Friday 30 January 2015

Bombay Mix

I was about to begin describing Mumbai as a place of complete extremes and stark contrasts, but then what city isn’t? Bleurgh.

Mumbai lies on Salsette island, the most populous in the world, and at its southernmost point the city reaches out into the Arabian Sea like a claw. The money has made it's way down here over the years, so the closest you get to real poverty is what you glimpse through the taxi window on the way from the airport to your budget hotel.

The Taj Palce Hotel, Mumbai
The first impression on that journey is one of a developing country. The houses, when they are houses and not slums, are stained and crumbling and crammed together. The sidewalks are alive with noise and activity; people of all ages buying, selling and carrying things, negotiating their way through stray dogs, men and other animals. It is noisy, dusty, dirty and smelly (but not as smelly as one might fear). I gazed out of my squat little taxi, in that strange post-flight trance, and felt ever so slightly enthralled. 

The second impression, is that they drive like maniacs. There are no rules. I instinctively like places where they ignore the lines on the road. Why drive three cars abreast when you can fit four? Why not have people undertaking, pulling out in front of each other, ignoring red lights and persistently reminding each other where they are by sounding the horn?

The world's most ignored road sign
At 6:30 this morning I took a cab to the train station, and the driver, a man of indeterminate old age (or youth, impossible to say), was honking the horn the entire way, despite ours being the only car on the road. He drove his battered old Hyundai as fast as he could, probably faster than he’s ever been able to, and we were tossed around from pothole to pothole as though we were driving across the surface of the moon. Driving like a maniac is in this guy’s DNA.

If you’re not careful though you might never get beyond the soundtrack of the traffic, and you need to. Once you’ve tuned out and the cacophony is reduced to an irritating background squeal, you really start to notice that the city itself is actually quite peaceful, and most of the people in it rather sedate and serene. There is a natural pace and rhythm to life here: a soft, slow, lilting calm.

Horniman Circle, Mumbai
I stepped out of the madness of a main road into a small fenced park on a roundabout and sat in the shade to read my map, waiting for someone to come over and start hassling me. Hawking something I neither want nor need, or encouraging me to take a tour, taxi or daub red dust on my forehead and throw a garland round my neck.
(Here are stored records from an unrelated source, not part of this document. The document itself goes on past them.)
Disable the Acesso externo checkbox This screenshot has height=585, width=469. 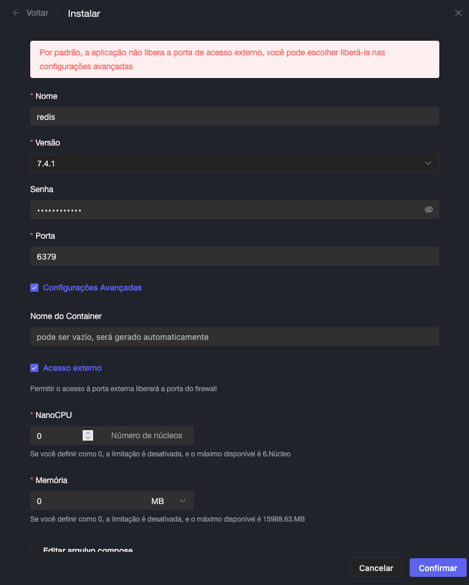(x=34, y=368)
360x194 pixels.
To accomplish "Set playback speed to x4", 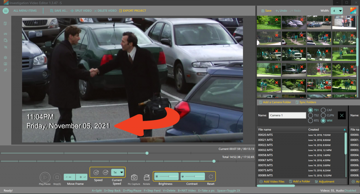I will click(x=105, y=173).
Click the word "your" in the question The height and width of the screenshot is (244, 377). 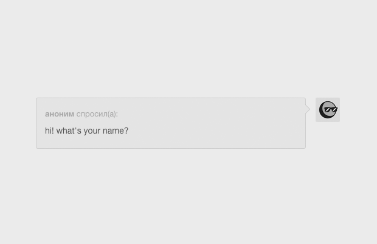[x=92, y=131]
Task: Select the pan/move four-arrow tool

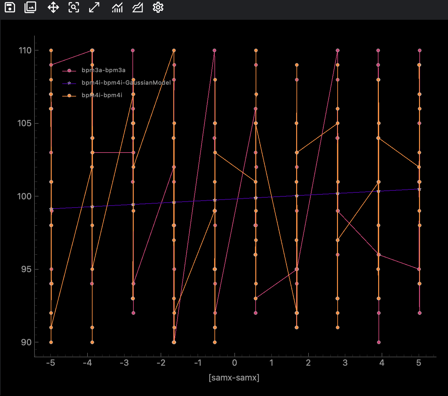Action: click(x=53, y=7)
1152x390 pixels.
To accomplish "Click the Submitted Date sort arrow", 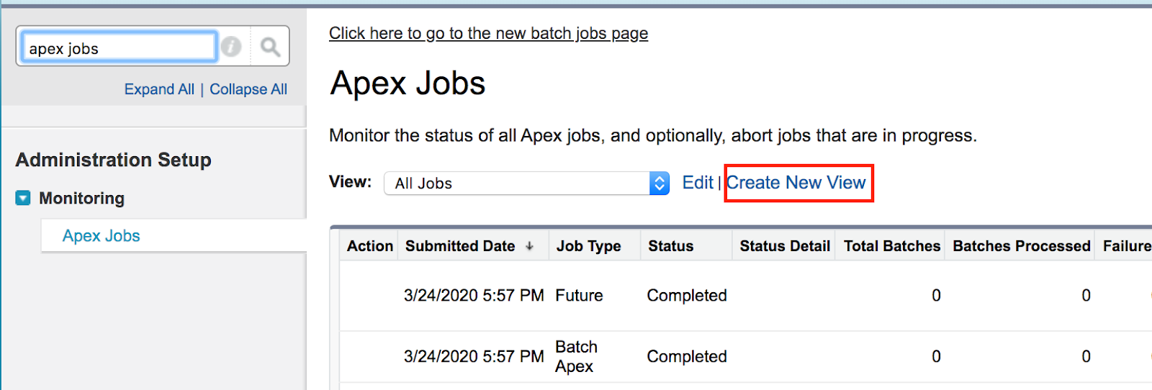I will pyautogui.click(x=530, y=246).
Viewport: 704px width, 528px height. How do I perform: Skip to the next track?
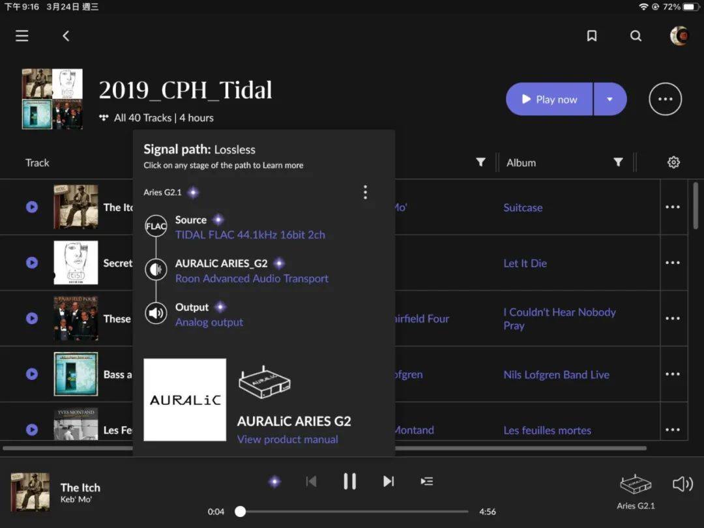pos(389,481)
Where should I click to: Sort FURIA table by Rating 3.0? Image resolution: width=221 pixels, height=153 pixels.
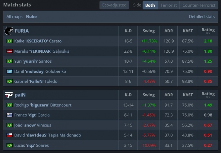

But they didn’t. Not here, not anywhere. (Actually someone did do that to me – in the lobby of the Taj, but that’s what you get for staying in the Taj).

In the side roads where there are no cars, the tranquility resumes. In Oval Maidan, there must be ten separate cricket matches going on, watched by countless people from the shade of the palm trees. Groups of men loiter outside buildings or huddle around street stalls, eating, talking and smoking. But mostly eating. At times it feels like the whole place is on a permanent lunch break, or that the city just held a simultaneous fire drill and everyone's standing around waiting to be allowed back in to work.

Cricket at Oval Maidan, Mumbai
When I went for a run yesterday morning, the streets were still empty, but the Maidan cricket pitches were full and the long curving promenade of Marine Drive thronged with people of all shapes, sizes and dress senses; stretching, doing yoga, balancing, walking, chatting, jogging. There was a wonderful sense of joy and contentment - that this was a part of the day they were having for themselves.

The cab I got last night pulled over after 100 yards and the guy asked me to wait a minute while he went for a piss. Maybe he wanted the extra 5 rupees this bagged him, or maybe everyone's not actually in such a hurry, and when you’ve got to go, you’ve just got to go.